Countered a sarcastic William Donohue of the New York-based Catholic League for Religious and Civil Rights yesterday, “When presidents like Woodrow Wilson and Franklin Delano Roosevelt continue in office despite poor health, they are regarded as courageous, even heroic. But not Pope John Paul II — he has a duty to die.”

He continued, “Any man who can impose his will on 1.1 billion people surely can impose his will on his own doctors. The very idea that this despotic pope has left anything to chance is beyond comprehension. That Dickey can’t connect his own dots does not speak well for his intellect, which is why it’s time for Newsweek to pull the plug on his column.”

‘Broader principles’

The White House Correspondents Association has spoken, issuing the following statement yesterday after weeks of controversy surrounding Jeff Gannon, a former White House journalist who had been granted press credentials but who later was accused by partisan critics of being a “Republican operative.”

“Since 1914, the White House Correspondents Association has operated independently of the White House and the White House credentialing process. We intend for the White House Correspondents Association to remain independent of that process.”

“Consistent with the First Amendment, the White House Correspondents Association stands for inclusiveness in the credentialing process so that the White House remains accessible to all journalists. We hope that individual episodes do not obscure the broader principles of a fair and evenhanded credentialing process that serves the goal of free and full exchange of information.”

Without Delay

Testimony began yesterday in Austin, Texas, for a case brought by five Democrats, who say a political action committee started by House Majority Leader Tom DeLay improperly spent $600,000 in corporate contributions to unseat them.

An attorney for the treasurer of Texans for a Republican Majority denied the accusation.

Texas law bans the use of corporate money to influence the outcome of an election, but allows its use for administrative costs such as rent or utility bills.

Mr.
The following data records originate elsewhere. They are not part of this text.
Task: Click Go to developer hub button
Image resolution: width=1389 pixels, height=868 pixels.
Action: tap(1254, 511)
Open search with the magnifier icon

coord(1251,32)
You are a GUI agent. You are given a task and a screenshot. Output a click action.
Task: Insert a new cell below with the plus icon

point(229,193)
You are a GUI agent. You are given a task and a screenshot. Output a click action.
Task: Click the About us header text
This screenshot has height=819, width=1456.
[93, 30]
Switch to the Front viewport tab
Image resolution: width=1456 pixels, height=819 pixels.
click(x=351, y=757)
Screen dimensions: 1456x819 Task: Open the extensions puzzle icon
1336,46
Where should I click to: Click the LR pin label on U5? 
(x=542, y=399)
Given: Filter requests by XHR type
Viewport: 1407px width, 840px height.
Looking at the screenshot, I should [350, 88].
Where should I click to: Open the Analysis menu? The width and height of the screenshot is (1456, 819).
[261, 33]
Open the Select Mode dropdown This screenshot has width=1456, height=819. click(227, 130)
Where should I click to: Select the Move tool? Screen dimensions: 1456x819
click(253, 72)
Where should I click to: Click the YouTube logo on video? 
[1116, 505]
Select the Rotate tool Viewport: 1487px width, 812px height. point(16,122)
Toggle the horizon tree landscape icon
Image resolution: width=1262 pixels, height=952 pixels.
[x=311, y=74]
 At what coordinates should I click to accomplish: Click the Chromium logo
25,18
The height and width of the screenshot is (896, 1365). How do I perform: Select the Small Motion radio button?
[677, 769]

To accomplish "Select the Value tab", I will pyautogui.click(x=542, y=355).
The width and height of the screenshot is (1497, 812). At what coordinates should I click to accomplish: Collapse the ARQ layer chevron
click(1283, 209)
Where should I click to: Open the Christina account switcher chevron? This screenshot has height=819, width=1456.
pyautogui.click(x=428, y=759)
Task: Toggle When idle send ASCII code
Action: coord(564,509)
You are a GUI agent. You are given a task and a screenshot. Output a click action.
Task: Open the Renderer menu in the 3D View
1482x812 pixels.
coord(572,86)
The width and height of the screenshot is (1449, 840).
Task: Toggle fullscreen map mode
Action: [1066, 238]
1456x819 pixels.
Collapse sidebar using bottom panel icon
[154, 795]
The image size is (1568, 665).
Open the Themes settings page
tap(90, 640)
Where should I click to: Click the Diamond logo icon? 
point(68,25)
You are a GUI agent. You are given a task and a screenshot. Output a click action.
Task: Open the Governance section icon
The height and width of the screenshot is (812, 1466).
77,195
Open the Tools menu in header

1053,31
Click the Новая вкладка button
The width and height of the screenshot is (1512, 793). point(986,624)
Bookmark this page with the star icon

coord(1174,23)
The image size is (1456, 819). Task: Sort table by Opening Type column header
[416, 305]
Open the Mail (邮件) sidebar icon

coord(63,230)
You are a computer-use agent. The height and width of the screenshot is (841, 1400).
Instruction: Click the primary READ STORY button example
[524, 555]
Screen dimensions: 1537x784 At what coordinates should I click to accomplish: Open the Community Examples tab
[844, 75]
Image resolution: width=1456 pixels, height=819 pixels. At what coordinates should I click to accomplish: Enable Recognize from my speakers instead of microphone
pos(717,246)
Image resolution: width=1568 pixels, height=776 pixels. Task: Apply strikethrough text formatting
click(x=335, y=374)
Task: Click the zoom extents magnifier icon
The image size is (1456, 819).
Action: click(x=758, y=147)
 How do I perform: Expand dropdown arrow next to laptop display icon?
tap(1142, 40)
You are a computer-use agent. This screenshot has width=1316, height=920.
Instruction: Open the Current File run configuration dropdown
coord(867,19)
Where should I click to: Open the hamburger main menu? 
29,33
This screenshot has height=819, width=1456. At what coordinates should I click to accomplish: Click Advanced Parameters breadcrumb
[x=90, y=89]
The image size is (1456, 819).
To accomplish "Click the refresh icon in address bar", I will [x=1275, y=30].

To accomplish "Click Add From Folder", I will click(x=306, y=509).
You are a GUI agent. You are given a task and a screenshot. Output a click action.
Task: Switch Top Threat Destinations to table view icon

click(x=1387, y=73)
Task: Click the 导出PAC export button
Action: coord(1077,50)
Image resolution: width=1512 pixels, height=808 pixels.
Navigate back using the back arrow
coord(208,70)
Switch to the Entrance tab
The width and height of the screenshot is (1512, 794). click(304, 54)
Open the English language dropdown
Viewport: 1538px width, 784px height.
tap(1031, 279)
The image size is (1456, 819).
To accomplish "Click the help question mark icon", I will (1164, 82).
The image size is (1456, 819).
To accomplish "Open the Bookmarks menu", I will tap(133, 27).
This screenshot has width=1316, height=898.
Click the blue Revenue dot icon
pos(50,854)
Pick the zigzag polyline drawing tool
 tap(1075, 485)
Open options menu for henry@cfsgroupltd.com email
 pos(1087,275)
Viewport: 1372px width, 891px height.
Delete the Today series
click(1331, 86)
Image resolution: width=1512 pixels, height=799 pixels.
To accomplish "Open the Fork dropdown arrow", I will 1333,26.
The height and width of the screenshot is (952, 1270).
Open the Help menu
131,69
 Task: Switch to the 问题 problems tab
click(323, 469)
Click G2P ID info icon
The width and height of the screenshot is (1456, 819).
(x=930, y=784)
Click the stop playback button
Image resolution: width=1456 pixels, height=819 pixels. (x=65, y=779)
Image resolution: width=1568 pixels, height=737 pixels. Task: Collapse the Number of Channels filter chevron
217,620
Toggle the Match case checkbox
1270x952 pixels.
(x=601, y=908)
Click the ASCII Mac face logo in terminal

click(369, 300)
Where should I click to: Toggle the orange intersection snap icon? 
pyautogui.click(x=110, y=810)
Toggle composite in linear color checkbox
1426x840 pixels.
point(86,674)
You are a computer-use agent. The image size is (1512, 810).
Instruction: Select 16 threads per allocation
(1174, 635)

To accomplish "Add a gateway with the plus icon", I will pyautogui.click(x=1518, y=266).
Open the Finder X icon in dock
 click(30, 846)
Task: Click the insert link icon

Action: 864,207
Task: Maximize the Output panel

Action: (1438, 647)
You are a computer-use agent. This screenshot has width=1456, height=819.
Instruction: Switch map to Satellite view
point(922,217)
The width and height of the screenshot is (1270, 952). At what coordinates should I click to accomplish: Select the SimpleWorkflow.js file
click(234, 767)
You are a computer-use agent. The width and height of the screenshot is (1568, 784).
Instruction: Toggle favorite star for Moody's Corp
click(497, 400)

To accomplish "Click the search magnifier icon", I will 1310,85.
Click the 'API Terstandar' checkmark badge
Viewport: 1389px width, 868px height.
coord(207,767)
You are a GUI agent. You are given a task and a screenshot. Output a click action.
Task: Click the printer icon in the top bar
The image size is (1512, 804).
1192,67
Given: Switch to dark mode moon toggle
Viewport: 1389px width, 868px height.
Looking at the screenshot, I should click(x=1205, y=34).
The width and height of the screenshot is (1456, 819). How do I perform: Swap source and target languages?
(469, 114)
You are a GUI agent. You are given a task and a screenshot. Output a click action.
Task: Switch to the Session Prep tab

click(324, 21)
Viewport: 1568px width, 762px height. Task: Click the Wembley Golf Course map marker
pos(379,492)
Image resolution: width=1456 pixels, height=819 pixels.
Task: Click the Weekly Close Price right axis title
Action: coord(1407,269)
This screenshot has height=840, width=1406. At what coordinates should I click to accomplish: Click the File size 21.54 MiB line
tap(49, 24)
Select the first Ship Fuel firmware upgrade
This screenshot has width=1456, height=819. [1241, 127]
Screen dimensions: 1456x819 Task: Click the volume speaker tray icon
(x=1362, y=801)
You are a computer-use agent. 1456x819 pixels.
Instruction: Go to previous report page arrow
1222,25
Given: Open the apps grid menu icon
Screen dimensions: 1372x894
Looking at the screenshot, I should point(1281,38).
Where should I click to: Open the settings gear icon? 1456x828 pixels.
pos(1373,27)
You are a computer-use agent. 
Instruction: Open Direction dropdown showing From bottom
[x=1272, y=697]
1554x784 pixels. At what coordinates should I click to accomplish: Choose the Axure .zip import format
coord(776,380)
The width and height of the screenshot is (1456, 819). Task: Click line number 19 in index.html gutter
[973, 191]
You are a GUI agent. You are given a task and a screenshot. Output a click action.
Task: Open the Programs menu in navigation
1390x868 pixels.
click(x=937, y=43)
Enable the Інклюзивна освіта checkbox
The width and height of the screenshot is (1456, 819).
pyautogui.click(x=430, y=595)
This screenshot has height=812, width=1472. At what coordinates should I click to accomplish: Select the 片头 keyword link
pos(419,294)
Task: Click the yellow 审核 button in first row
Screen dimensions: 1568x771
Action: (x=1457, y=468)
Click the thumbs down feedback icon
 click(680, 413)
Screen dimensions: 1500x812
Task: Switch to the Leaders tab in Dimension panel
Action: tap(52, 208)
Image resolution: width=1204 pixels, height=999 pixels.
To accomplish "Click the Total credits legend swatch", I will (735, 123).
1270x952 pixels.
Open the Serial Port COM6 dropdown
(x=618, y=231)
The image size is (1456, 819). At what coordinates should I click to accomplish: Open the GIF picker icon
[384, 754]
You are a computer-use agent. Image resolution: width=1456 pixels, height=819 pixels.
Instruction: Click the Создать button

DeLay has not been accused of any wrongdoing and has congressional immunity from being forced to testify. But evidence presented in the civil case could affect an ongoing criminal investigation that has resulted in indictments against three top fund-raisers for DeLay.

Among witnesses subpoenaed to testify: Texas Republican House Speaker Tom Craddick and Bill Hammond, president of the Texas Association of Business, the state’s largest business lobby. Neither is a defendant in the lawsuit, the Associated Press reports.